### Import nyoka

In [1]:
from nyoka import model_to_pmml

### Scripts

In [2]:
def script1():
    r3 = r1+r2
    
def script2():
    r6 = r1+r2+r3-r4

### Pipeline object 1 with pre-processing

In [3]:
import pandas as pd
from sklearn import datasets
from sklearn.pipeline import Pipeline
from sklearn.preprocessing import StandardScaler, Imputer
from sklearn_pandas import DataFrameMapper
from sklearn.ensemble import RandomForestClassifier
from sklearn.linear_model import LogisticRegression
from sklearn.svm import SVC

iris = datasets.load_iris()
irisd = pd.DataFrame(iris.data, columns=iris.feature_names)
irisd['Species'] = iris.target

features = irisd.columns.drop('Species')
target = 'Species'

pipeline_obj1 = Pipeline([
    ("mapping", DataFrameMapper([
    (['sepal length (cm)', 'sepal width (cm)'], StandardScaler()) , 
    (['petal length (cm)', 'petal width (cm)'], Imputer())
    ])),
    ("rfc", LogisticRegression())
])

pipeline_obj1.fit(irisd[features], irisd[target])

Pipeline(memory=None,
     steps=[('mapping', DataFrameMapper(default=False, df_out=False,
        features=[(['sepal length (cm)', 'sepal width (cm)'], StandardScaler(copy=True, with_mean=True, with_std=True)), (['petal length (cm)', 'petal width (cm)'], Imputer(axis=0, copy=True, missing_values='NaN', strategy='mean', verbo...ty='l2', random_state=None, solver='liblinear', tol=0.0001,
          verbose=0, warm_start=False))])

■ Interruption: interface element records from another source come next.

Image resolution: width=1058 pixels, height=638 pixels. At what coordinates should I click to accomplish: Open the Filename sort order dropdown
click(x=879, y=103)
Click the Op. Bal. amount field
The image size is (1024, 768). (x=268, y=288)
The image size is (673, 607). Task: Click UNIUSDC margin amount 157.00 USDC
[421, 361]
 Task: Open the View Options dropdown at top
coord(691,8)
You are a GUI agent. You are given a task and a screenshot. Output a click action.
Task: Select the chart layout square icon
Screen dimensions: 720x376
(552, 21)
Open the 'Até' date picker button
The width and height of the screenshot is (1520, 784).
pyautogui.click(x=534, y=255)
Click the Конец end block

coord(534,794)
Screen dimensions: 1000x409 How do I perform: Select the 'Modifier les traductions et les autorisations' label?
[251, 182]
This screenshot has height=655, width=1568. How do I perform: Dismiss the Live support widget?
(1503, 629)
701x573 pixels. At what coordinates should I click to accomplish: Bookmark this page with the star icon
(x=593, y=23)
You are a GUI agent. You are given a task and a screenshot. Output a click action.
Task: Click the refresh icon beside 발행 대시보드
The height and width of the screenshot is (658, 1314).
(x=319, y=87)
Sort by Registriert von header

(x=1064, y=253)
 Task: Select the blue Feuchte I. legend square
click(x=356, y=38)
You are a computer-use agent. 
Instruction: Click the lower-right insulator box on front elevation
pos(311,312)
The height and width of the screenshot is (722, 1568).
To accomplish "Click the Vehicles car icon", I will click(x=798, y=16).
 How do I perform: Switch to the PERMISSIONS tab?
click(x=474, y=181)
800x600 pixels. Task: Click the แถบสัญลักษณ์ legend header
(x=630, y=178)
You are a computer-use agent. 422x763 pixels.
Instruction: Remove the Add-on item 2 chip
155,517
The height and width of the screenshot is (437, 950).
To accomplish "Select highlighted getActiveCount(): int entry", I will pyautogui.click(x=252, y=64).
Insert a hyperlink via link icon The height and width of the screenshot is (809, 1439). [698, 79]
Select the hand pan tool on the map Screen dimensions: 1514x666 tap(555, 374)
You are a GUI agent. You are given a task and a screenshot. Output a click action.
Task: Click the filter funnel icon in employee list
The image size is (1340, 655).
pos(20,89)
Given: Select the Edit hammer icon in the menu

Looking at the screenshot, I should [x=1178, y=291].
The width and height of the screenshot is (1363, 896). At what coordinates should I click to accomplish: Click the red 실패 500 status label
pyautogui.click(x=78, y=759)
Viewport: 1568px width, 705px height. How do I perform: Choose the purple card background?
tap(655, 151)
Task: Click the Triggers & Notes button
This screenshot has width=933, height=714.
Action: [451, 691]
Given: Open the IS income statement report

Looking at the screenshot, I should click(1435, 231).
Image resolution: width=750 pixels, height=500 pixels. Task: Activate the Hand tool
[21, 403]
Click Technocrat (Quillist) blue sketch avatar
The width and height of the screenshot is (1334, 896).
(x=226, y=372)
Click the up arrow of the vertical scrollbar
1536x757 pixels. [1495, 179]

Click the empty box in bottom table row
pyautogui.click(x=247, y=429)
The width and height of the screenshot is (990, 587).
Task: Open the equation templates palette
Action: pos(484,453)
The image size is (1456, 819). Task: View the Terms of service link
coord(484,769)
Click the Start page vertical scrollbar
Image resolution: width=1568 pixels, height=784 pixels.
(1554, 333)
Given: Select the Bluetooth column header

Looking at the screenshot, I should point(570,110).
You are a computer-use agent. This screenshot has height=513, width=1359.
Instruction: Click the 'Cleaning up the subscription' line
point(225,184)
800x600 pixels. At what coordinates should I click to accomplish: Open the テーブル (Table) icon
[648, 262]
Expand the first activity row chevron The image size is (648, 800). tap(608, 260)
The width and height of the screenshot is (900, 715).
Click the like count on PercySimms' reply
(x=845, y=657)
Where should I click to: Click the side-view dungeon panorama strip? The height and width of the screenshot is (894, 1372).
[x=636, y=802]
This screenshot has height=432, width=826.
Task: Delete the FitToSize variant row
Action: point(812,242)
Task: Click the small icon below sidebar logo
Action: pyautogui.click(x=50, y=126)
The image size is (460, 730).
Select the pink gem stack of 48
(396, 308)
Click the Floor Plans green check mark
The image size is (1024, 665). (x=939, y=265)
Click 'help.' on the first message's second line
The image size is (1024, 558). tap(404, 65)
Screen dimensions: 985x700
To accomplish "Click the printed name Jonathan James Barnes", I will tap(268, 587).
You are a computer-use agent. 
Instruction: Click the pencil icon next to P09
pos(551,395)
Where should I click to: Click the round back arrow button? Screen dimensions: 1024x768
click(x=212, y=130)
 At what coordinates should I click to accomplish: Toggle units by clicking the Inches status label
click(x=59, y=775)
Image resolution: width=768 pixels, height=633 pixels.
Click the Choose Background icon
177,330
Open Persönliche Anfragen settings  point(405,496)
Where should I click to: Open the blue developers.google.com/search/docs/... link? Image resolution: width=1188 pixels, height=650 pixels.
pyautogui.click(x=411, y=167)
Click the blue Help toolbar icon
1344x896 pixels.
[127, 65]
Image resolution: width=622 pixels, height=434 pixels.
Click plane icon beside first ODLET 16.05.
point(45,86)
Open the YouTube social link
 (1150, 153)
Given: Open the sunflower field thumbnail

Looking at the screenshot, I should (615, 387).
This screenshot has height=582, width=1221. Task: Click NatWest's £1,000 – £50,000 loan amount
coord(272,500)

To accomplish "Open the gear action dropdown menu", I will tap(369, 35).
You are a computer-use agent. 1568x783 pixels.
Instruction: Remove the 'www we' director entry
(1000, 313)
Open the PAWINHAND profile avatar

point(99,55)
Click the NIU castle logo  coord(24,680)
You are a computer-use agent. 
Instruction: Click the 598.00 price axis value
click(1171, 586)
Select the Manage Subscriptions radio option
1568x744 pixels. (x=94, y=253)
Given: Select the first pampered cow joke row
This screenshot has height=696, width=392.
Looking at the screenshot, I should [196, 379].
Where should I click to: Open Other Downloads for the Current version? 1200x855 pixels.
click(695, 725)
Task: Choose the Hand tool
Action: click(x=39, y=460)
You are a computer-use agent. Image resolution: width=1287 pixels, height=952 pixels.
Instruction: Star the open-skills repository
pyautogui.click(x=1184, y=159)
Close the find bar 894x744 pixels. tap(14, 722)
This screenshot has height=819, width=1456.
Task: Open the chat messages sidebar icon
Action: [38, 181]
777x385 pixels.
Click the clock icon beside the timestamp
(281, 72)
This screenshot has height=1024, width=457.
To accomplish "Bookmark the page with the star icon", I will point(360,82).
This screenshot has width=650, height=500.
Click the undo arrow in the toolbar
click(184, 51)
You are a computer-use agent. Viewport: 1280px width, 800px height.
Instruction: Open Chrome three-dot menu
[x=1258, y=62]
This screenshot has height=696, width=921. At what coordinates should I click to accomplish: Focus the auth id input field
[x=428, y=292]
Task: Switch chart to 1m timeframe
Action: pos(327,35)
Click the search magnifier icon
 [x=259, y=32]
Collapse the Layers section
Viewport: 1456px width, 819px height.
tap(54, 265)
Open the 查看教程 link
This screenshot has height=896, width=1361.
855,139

### Pipeline object 2 with preprocessing

In [4]:
import pandas as pd
from sklearn import datasets
from sklearn.pipeline import Pipeline
from sklearn.preprocessing import StandardScaler, Imputer
from sklearn_pandas import DataFrameMapper
from sklearn.ensemble import RandomForestClassifier
from sklearn.linear_model import LogisticRegression

iris = datasets.load_iris()
irisd = pd.DataFrame(iris.data, columns=iris.feature_names)
irisd['Species'] = iris.target

features = irisd.columns.drop('Species')
target = 'Species'

pipeline_obj2 = Pipeline([
    ("mapping", DataFrameMapper([
    (['sepal length (cm)', 'sepal width (cm)'], StandardScaler()) , 
    (['petal length (cm)', 'petal width (cm)'], Imputer())
    ])),
    ("rfc", RandomForestClassifier(n_estimators = 100))
])

pipeline_obj2.fit(irisd[features], irisd[target])

Pipeline(memory=None,
     steps=[('mapping', DataFrameMapper(default=False, df_out=False,
        features=[(['sepal length (cm)', 'sepal width (cm)'], StandardScaler(copy=True, with_mean=True, with_std=True)), (['petal length (cm)', 'petal width (cm)'], Imputer(axis=0, copy=True, missing_values='NaN', strategy='mean', verbo...n_jobs=1,
            oob_score=False, random_state=None, verbose=0,
            warm_start=False))])

### Keras model

In [7]:
import keras
from keras.models import Sequential
from keras.layers import Dense, Dropout, Activation
from keras.optimizers import SGD

# Generate dummy data
import numpy as np
x_train = np.random.random((1000, 20))
y_train = keras.utils.to_categorical(np.random.randint(10, size=(1000, 1)), num_classes=10)
x_test = np.random.random((100, 20))
y_test = keras.utils.to_categorical(np.random.randint(10, size=(100, 1)), num_classes=10)

model = Sequential()
# Dense(64) is a fully-connected layer with 64 hidden units.
# in the first layer, you must specify the expected input data shape:
# here, 20-dimensional vectors.
model.add(Dense(64, activation='relu', input_dim=20))
model.add(Dropout(0.5))
model.add(Dense(64, activation='relu'))
model.add(Dropout(0.5))
model.add(Dense(10, activation='softmax'))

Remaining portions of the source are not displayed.